EXTRACTED ENTRIES
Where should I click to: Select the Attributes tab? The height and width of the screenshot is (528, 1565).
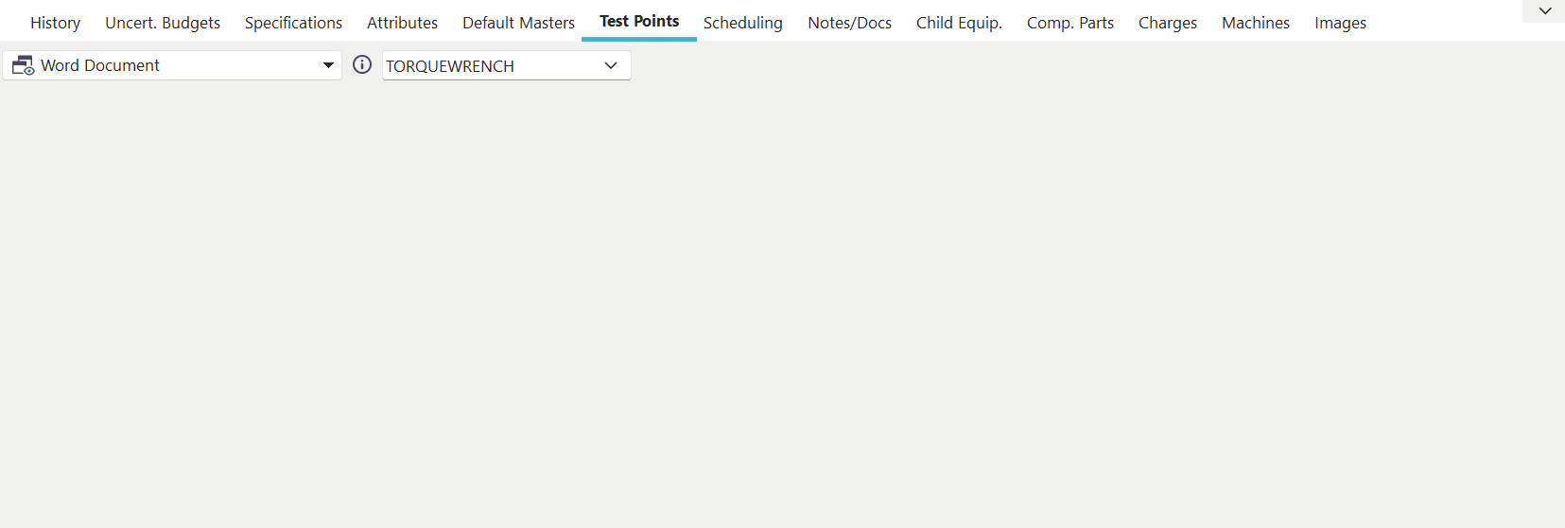pos(402,23)
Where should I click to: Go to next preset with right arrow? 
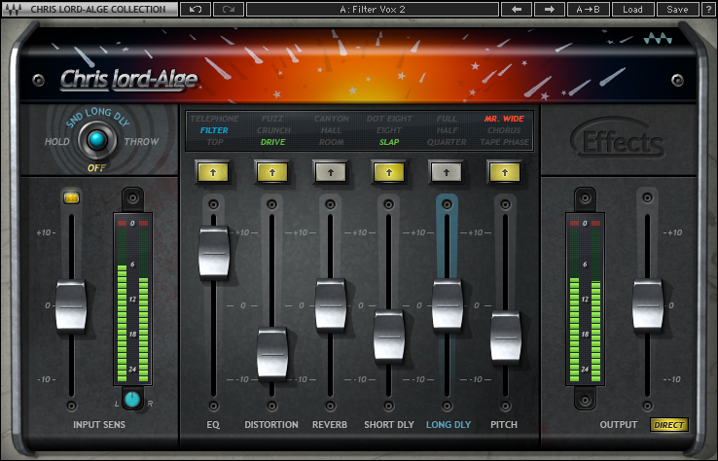550,9
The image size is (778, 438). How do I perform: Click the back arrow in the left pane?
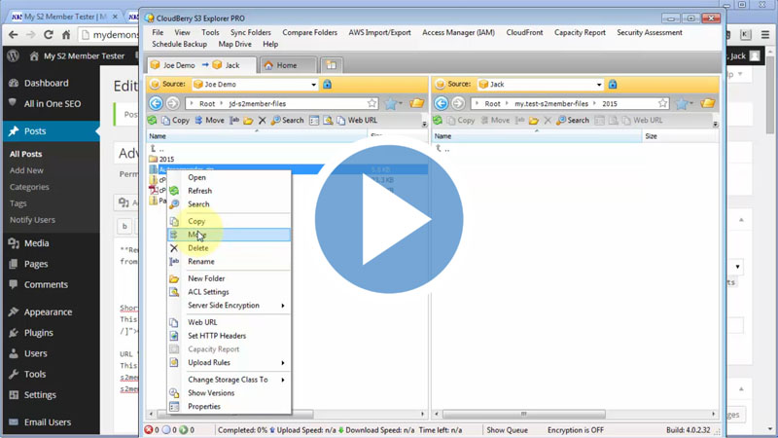156,103
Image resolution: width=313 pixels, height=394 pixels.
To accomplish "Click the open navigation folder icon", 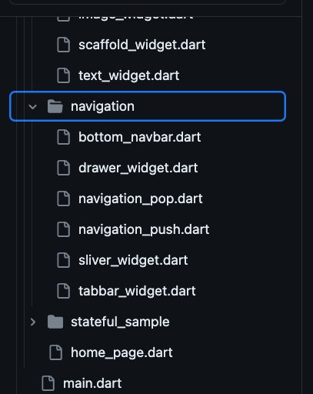I will pos(55,106).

PROBLEM DETAILS
Output exactly the lines above, from the line with "Where should I click to: Go" to the line with "Image resolution: width=313", both included; skip the pictures.

EXERCISE SOLUTION
Where should I click to: Go to next preset with right arrow? 
550,9
The image size is (778, 438). How do I perform: Click the back arrow in the left pane?
156,103
Image resolution: width=313 pixels, height=394 pixels.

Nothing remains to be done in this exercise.